Biography highlights
- Professor of Strategy and Entrepreneurship, London Business School. PhD, Tilburg University.
- Author of Breaking Bad Habits (Harvard Business Review Press) and Business Exposed (FT Prentice-Hall). Translated into seven languages.
- Named to the Thinkers50 Radar list, 2016.
- First recipient of the LBS Excellence in Teaching Award; also recipient of the school’s Best Teacher Award.
- Regular contributor to Harvard Business Review; one of his 2025 HBR articles was named among HBR’s Most Popular Articles of 2025.
- Academy of Management Journal Best Paper Award; INFORMS/ISA Best Paper Award; Vienna University of Economics and Business Theory-to-Practice Award.
Biography
Industries inherit habits. A newspaper prints on broadsheet because newspapers print on broadsheet. A consultancy charges by the day because that is what consultancies do. Most of these habits started with a reason. Most have outlived the reason. Almost none are questioned, because everyone in the industry is still doing them. This is the territory Freek Vermeulen has spent his academic career mapping.
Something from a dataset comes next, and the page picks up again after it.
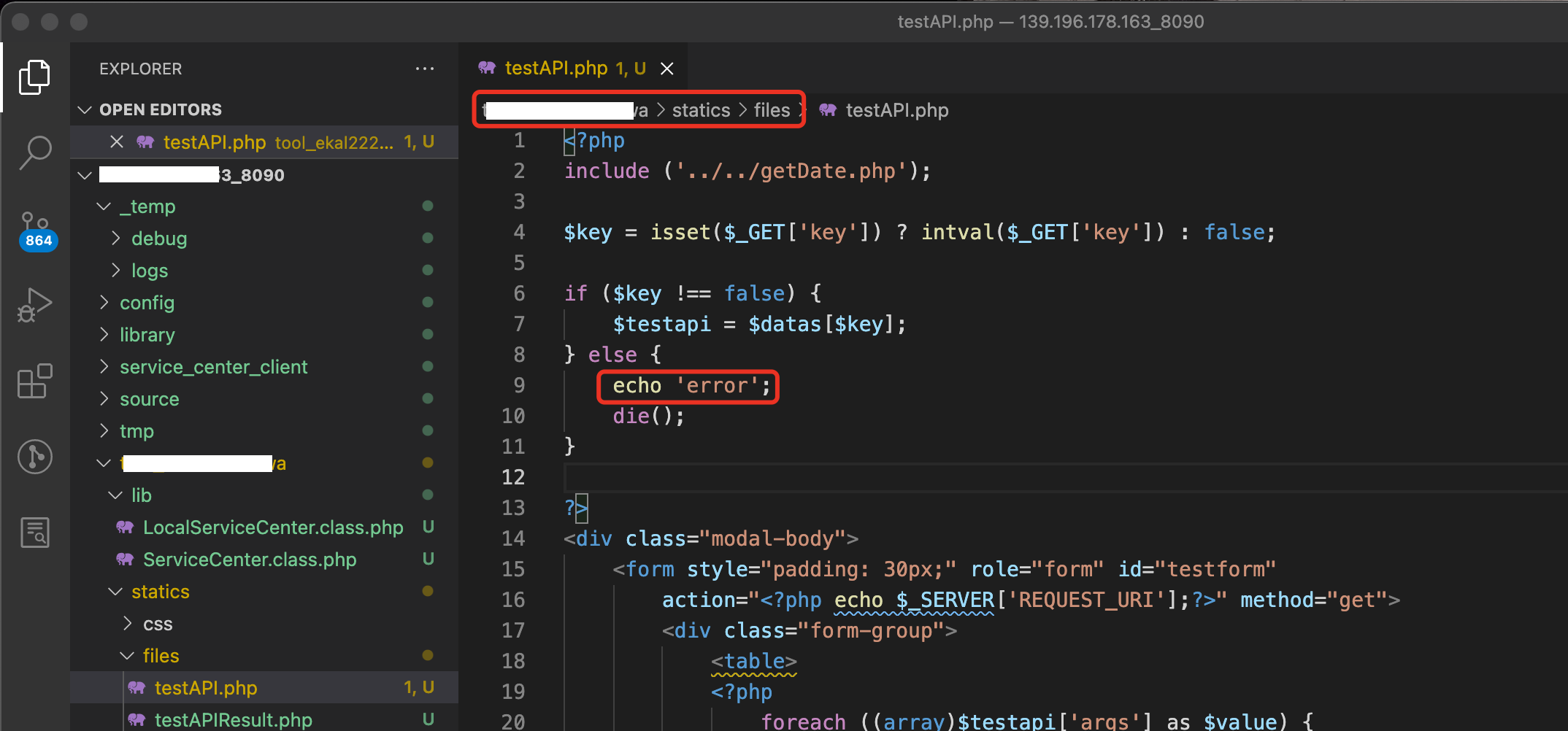Open ServiceCenter.class.php in the file tree
1568x731 pixels.
pos(249,560)
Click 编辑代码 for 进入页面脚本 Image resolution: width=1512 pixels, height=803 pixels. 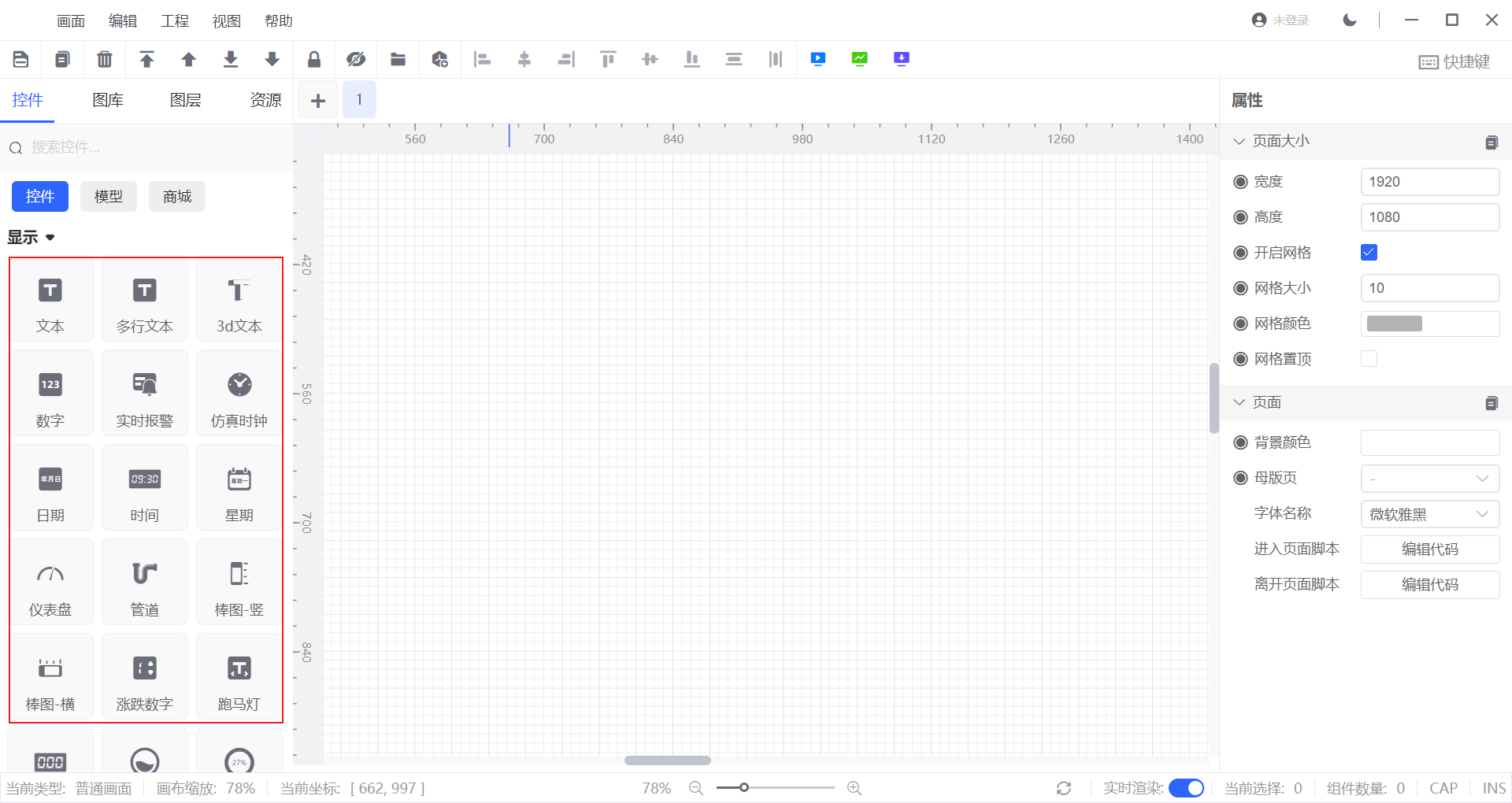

His book Breaking Bad Habits, published by Harvard Business Review Press, argues that the most damaging strategic mistakes are not bold moves that fail. They are conventions that nobody is auditing. The same logic appears across his Harvard Business Review writing, where he has been a regular contributor, including a 2025 piece with a London Business School colleague that was named among HBR’s Most Popular Articles of 2025.
Vermeulen is Professor of Strategy and Entrepreneurship at London Business School, where he has chaired the Strategy and Entrepreneurship department and served on the school’s Management Board and Board of Governors. He was the first person to receive the school’s Excellence in Teaching Award, and the 2016 Thinkers50 Radar list identified him as one of the management thinkers most likely to shape the next decade of organisational practice.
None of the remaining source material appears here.